If you are interested in the details of our work, we published two papers about it: Sim-to-real reinforcement learning applied to end-to-end vehicle control and Vision-based reinforcement learning for lane-tracking control.
Our source code is available on GitHub: github.com/kaland313/Duckietown-RL
2. András Béres
In the previous year and during my MSc thesis, I worked on algorithms involving supervised/unsupervised representation learning combined with reinforcement learning. This year, I experimented with a new class of algorithms using imitation learning. I built a teacher agent using full state feedback control, which was able to drive seamlessly using the physical state of the simulator (speed, angular velocity, track angle, distance and curvature). I then used this teacher to train a student model with supervised learning to try to imitate its steering behaviour using only stacked frames of input images from the simulator. The agent was driving during the learning process, so it could learn how to act in suboptimal situations too, using the DAGGER imitation learning algorithm. I used a continuous action space along with the Pytorch framework. For the finals, I also managed to train agents capable of overtaking other agents under the right circumstances using this method.
3. Bence Hámori
The agent I submitted has been trained with Optimal Policy Optimization. For the training, I used frame stacking and domain randomisation.
Frame stacking not only evaluates one picture, but it inspects a sequence of pictures. The algorithm receives a stack of frames as input, by this it can more accurately recognise the correct step to take in a given situation.
Although with domain randomisation, the agent achieves less reward during the training in the simulator, it works better in real-life conditions.

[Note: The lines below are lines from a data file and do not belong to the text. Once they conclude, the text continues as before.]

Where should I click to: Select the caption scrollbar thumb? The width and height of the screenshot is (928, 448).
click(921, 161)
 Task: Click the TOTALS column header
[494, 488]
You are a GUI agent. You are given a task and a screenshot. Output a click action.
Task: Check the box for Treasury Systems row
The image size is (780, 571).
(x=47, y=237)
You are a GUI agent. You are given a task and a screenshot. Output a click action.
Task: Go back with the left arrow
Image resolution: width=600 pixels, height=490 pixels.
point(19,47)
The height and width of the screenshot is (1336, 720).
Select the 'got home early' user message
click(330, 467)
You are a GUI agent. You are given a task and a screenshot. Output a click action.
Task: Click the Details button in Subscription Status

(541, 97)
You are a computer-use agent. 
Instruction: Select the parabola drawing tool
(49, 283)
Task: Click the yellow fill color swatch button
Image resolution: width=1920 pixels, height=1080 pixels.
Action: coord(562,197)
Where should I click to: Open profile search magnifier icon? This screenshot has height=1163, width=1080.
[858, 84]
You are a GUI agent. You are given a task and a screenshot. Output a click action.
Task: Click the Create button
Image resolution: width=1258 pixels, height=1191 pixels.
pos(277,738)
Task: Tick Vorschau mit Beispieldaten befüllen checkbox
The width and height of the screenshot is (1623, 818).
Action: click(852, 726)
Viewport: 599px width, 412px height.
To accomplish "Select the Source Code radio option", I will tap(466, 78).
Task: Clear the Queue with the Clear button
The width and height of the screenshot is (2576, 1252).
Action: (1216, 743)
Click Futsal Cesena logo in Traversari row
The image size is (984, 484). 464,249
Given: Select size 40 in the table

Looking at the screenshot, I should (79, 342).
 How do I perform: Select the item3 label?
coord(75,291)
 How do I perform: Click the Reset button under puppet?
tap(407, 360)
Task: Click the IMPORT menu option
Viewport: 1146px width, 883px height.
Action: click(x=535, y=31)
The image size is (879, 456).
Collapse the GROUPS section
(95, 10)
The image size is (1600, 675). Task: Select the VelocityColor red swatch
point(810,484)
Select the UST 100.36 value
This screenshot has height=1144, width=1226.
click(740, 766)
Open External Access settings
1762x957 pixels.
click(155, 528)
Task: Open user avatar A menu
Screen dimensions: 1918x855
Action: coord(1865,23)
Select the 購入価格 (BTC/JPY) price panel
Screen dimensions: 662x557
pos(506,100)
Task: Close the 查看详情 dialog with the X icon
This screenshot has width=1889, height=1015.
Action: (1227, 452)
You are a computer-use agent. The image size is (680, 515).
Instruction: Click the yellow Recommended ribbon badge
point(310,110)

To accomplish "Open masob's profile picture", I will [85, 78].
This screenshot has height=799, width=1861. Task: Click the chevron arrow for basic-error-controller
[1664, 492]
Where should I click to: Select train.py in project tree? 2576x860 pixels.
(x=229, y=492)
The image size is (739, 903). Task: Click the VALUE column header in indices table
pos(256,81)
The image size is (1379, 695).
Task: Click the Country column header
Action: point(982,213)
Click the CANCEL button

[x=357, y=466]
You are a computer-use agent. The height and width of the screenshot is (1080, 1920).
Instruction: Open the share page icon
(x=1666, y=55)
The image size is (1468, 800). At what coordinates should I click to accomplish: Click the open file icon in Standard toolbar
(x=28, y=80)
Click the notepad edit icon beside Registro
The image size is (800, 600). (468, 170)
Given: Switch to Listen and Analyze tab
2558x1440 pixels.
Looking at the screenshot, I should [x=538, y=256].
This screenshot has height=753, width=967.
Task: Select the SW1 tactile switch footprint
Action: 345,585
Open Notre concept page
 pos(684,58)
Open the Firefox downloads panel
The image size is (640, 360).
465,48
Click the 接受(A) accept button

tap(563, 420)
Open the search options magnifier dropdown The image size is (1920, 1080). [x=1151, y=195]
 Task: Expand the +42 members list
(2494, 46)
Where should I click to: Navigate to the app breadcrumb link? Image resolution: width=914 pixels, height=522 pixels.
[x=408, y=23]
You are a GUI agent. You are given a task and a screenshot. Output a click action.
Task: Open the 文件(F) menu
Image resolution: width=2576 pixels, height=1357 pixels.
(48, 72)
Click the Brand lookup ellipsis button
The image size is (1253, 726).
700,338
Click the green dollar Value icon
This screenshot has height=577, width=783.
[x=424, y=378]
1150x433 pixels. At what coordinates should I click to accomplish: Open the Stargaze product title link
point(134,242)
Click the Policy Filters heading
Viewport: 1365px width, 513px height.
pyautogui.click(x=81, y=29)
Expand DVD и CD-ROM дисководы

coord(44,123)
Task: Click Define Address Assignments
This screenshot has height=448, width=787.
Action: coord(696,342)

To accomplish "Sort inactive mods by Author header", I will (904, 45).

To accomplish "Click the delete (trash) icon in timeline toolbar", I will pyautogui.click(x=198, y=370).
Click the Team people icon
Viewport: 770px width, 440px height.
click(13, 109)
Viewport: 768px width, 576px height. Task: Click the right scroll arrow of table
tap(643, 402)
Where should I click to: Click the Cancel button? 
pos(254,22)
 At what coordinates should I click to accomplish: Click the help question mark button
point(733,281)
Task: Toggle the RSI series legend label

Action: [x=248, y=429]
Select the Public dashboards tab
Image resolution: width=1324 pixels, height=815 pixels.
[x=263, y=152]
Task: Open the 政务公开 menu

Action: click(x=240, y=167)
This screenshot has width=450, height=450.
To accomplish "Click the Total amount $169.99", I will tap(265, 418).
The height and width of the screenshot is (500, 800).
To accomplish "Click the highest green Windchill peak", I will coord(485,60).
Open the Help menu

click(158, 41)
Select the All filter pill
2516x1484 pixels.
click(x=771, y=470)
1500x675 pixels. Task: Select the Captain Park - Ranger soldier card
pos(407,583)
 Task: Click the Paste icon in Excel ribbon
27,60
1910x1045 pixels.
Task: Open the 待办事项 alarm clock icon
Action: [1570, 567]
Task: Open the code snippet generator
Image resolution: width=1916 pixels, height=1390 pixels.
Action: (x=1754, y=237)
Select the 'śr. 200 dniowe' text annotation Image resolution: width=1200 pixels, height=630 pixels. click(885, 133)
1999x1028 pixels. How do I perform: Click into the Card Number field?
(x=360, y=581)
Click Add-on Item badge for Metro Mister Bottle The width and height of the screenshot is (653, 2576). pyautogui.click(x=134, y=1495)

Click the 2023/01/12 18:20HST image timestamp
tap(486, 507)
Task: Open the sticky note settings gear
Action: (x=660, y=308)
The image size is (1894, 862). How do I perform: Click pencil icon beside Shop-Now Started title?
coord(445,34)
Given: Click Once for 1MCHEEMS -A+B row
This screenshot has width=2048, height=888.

My submitted agent achieved 3rd place in the real-LV-validation challenge.
4. Dávid Bárdos
I used our Proximal Policy Optimization-based baseline implementation and attempted to speed up the training and evaluating process with mixed-precision training. Mixed precision training uses 16-bit floating-point numbers instead of the traditional 32-bit. I submitted my result to the AI Driving Olympics 6 DuckieTown challenge and achieved 4th place in the Lane Following with Vehicles section.
5. Tibor Áron Tóth
I implemented a Transformer model into a Proximal Policy Optimization-based Deep Reinforcement algorithm and I competed with this solution at the AI-DO 6 Duckietown challenges. My purpose was to train the agent in the Duckietown simulator not only for speed and accuracy but for robustness too. This robustness was achievable since the attention mechanism in the Transformer takes into consideration previous states of the model. I used hyperparameter optimisation and hand-tuning to find the satisfiable hyperparameter set for this quite new algorithm.